Driverless tech in slog through legal quagmire

Legal ramifications of robot killers explored by Siegfried Mortkowitz.

The crash of an Uber self-driving car in Tempe, Arizona, that killed 49-year-old pedestrian while testing the company’s technology did more than just inspire a number of companies in the ecosystem to suspend their autonomous-tech testing programmes, including Uber; it also pushed to the forefront issues of legal and financial liability that had not been formally addressed.
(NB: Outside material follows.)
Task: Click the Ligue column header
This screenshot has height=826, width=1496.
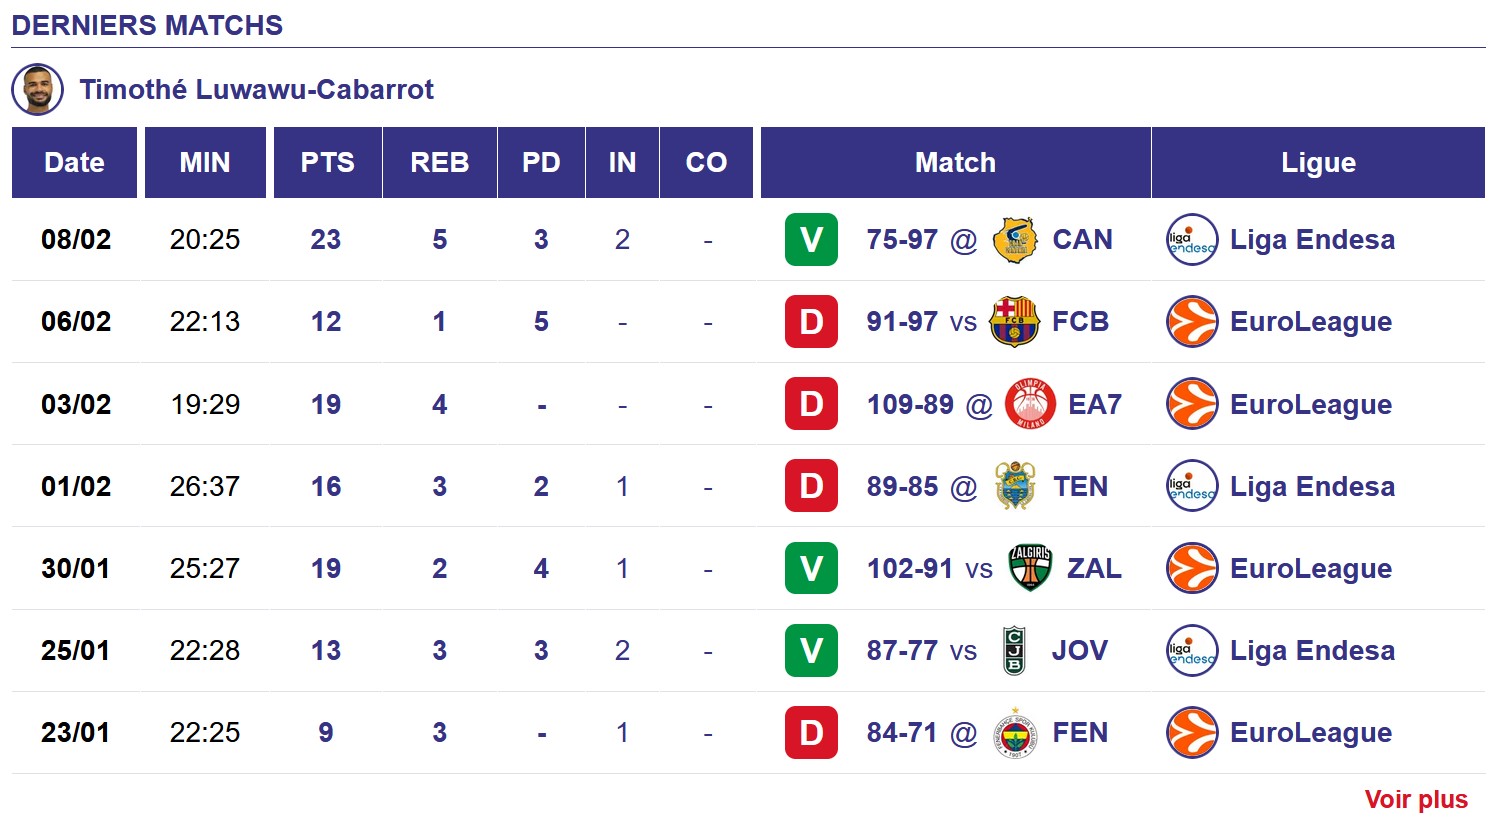Action: click(x=1318, y=162)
In this specific accident, at first glance, the issues were relatively straightforward. As described by Stanford Law School Professor Robert Rabin: “Under conventional tort law principles, if the safety driver failed to exercise reasonable care in avoiding the accident, Uber would be responsible for the driver’s negligence. If the automated features of the AV failed to note the presence of the victim, the manufacturer of the vehicle, as well as Uber, could be held responsible under product liability principles. If the victim was walking in the roadway and her presence was obscured by darkness at the late hour, she might be found partially at fault. At the extreme, if her conduct made the accident “unavoidable,” she might be fully responsible but this seems unlikely.”

In this case, video footage of the crash showed the on-board technician not looking at the road when the victim crossed the road. In addition, a number of experts in autonomous technology that have viewed the video have been quoted by news outlets as saying that the car’s sensor system should have detected the victim and reacted.
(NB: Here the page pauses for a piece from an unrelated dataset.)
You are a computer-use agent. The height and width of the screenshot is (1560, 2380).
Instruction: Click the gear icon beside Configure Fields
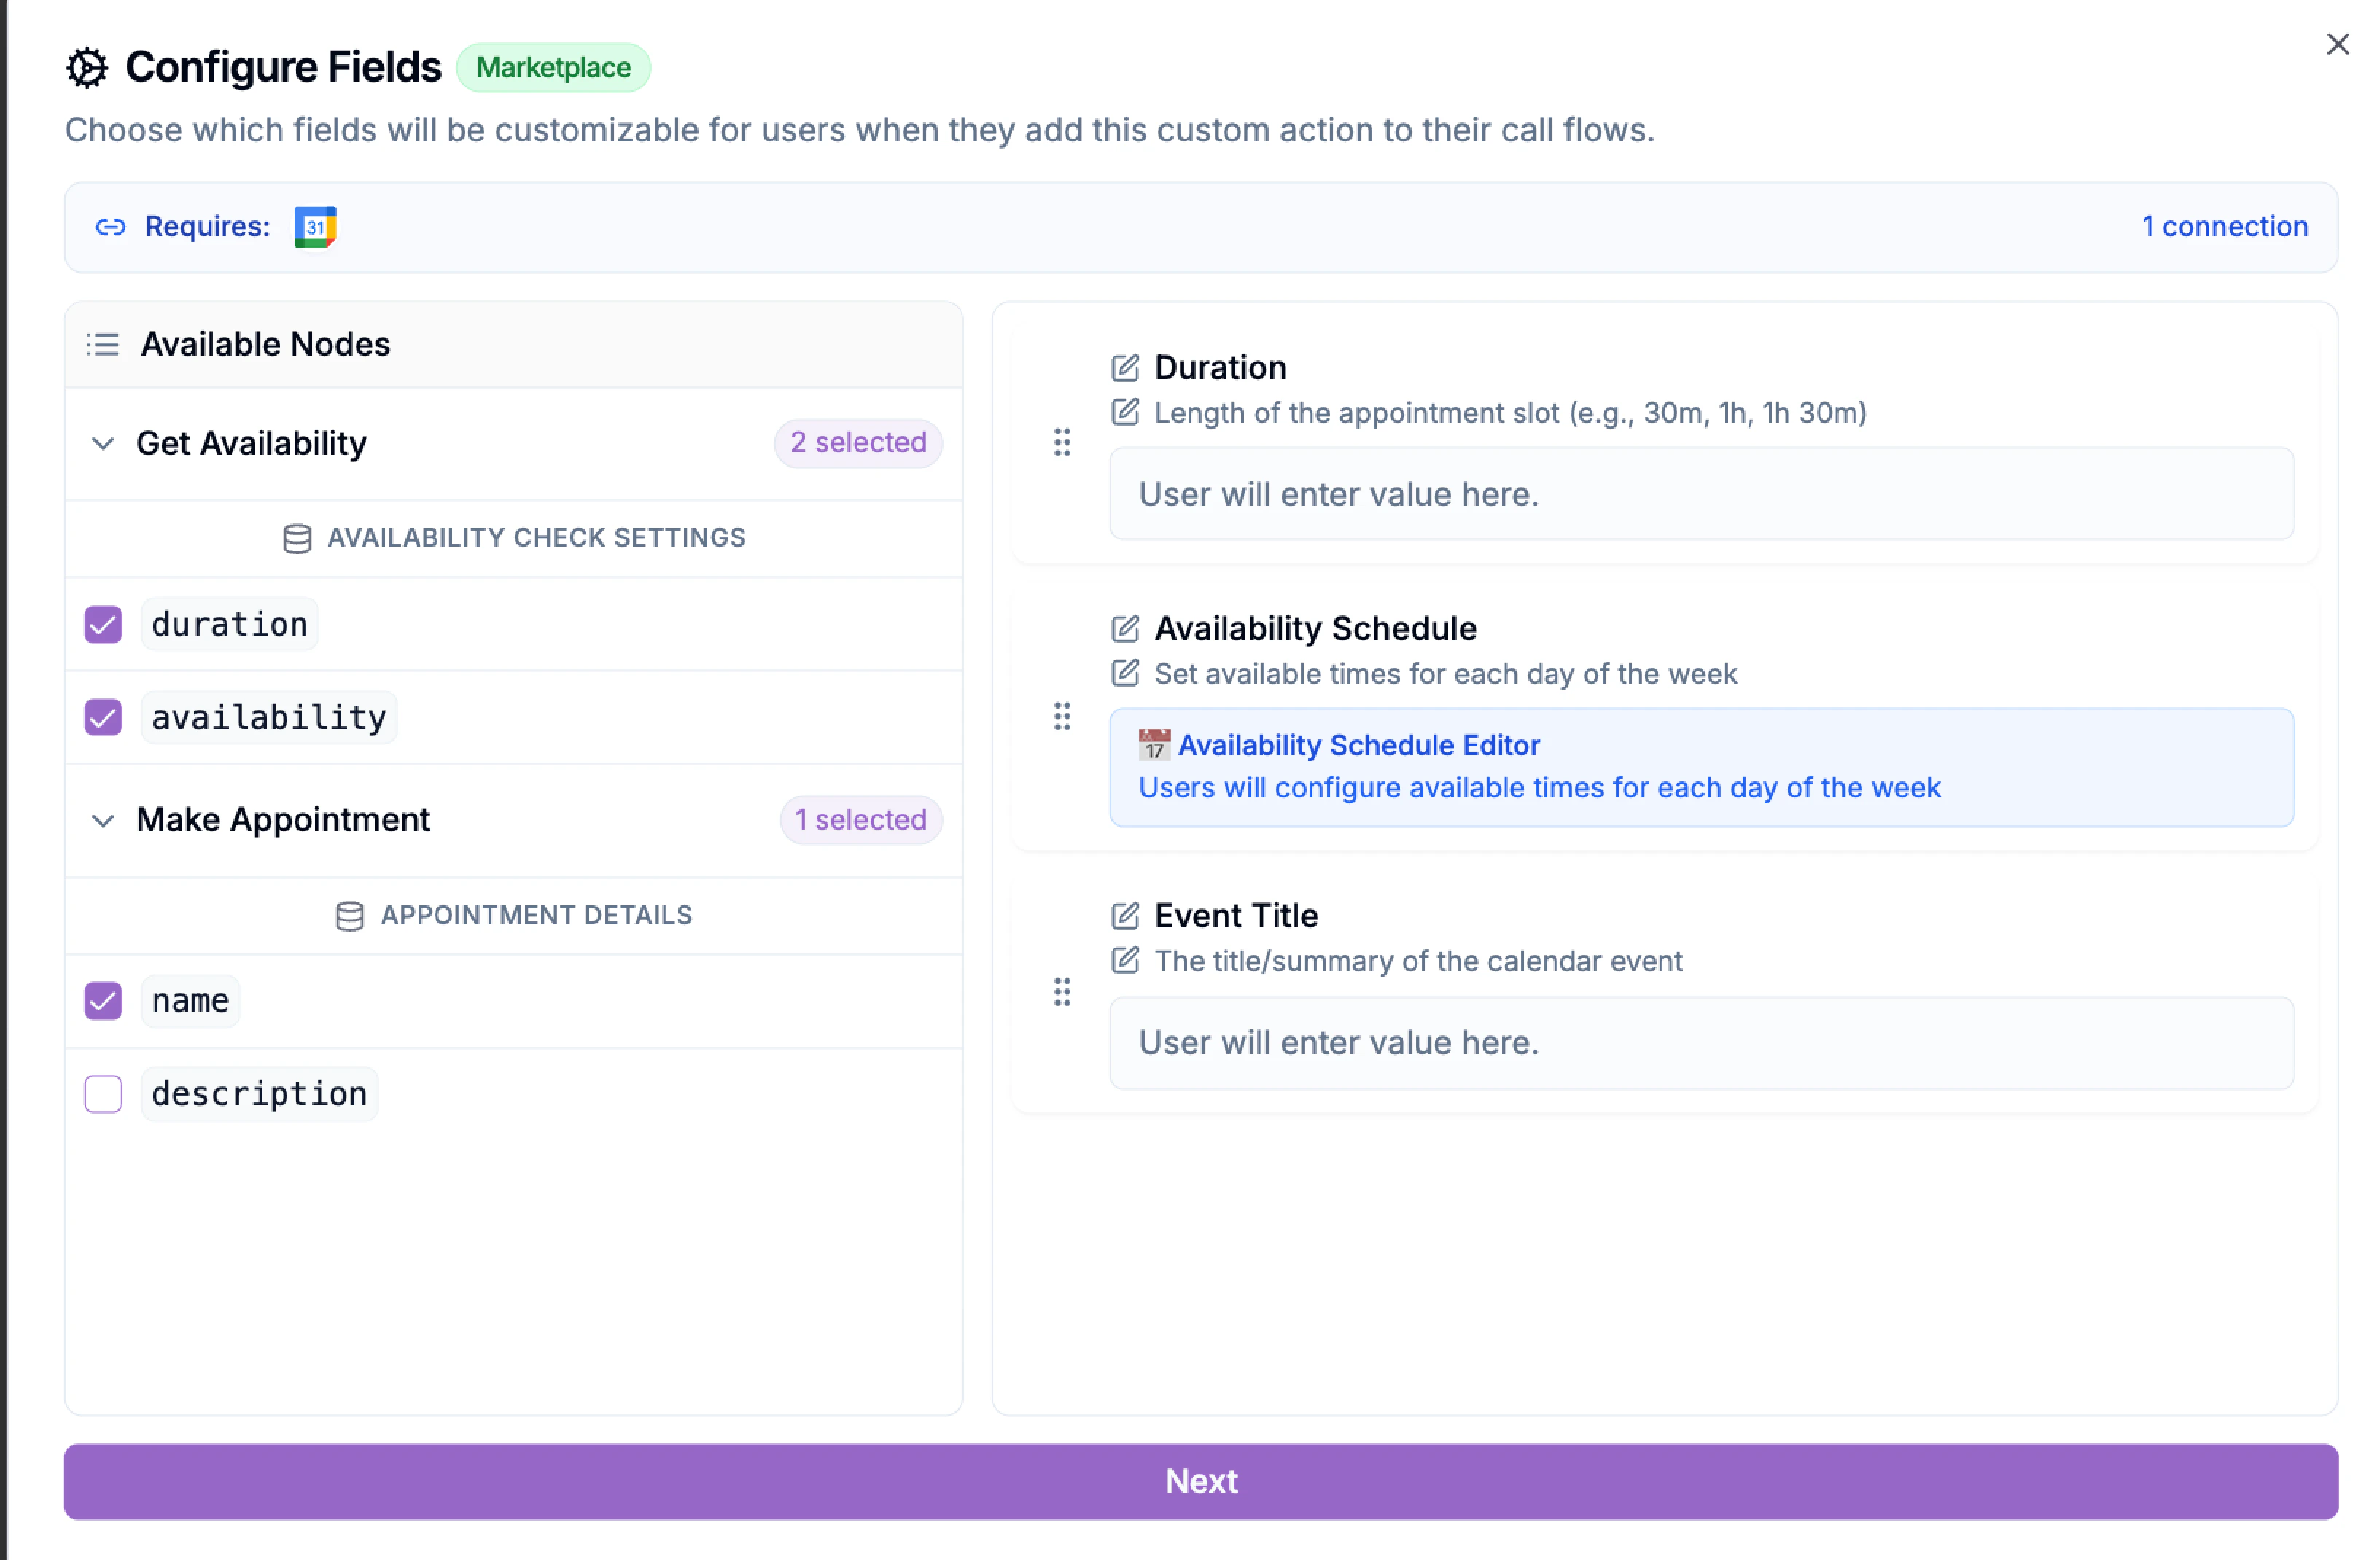(x=88, y=67)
“The victim did not come out of nowhere,” Bryant Walker Smith, a University of South Carolina law professor who studies autonomous vehicles, told the Associated Press.  “She’s moving on a dark road but it’s an open road, so LiDAR and radar should have detected and classified her [as a human]… This is strongly suggestive of multiple failures of Uber and its system, its automated system and its safety driver.”
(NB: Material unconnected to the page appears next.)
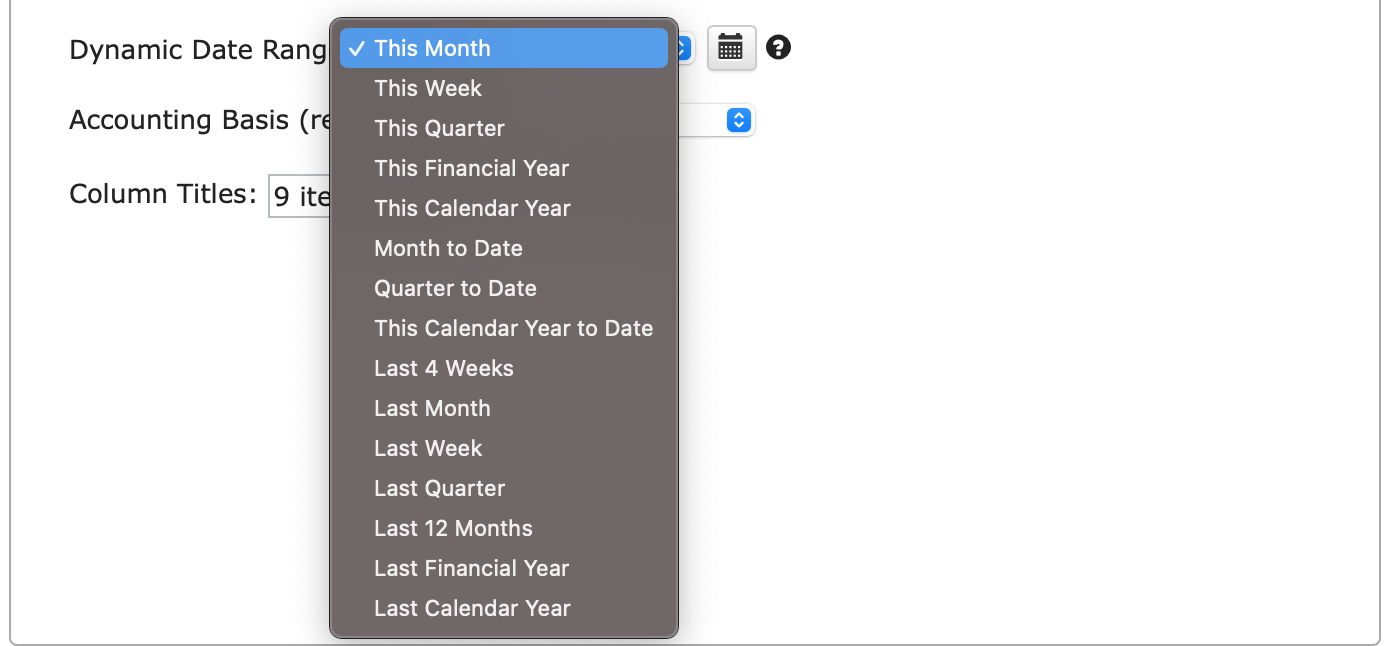
Task: Click the Column Titles items field
Action: tap(300, 196)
The company that provides sensors for Uber’s self-driving vehicles, Velodyne LiDAR, immediately placed blame for the crash on the ride-hailing company. Velodyne’s president, Marta Thoma Hall, told Bloomberg Businessweek that she could not understand why the car didn’t detect the pedestrian. “We are as baffled as anyone else. Certainly, our LiDAR is capable of clearly imaging Elaine [the victim] and her bicycle in this situation. However, our LiDAR doesn’t make the decision to put on the brakes or get out of her way.”

Apparently, Uber executives agreed and quickly settled with the casualty’s family. The company might also have been eager for rapid closure after seeing a report by Reuters which stated that the company had reduced the number of LiDAR sensors on its test vehicles when it switched from using a Ford Fusion to the Volvo XC90 SUV’s of the type involved in the fatal accident.

However, if the ongoing investigation by the National Traffic Safety Board (NTSB) finds that the crash was caused by a failure of one of Velodyne’s sensors, it is likely that Uber will sue its sensor supplier to recover part or all of its settlement with the victim’s family.

There is no legal precedent because the technology is in its infancy. However, because autonomous cars are expected to be allowed on British roads by 2021, the UK is currently drawing up driving laws and insurance regulations to cover autonomous vehicles.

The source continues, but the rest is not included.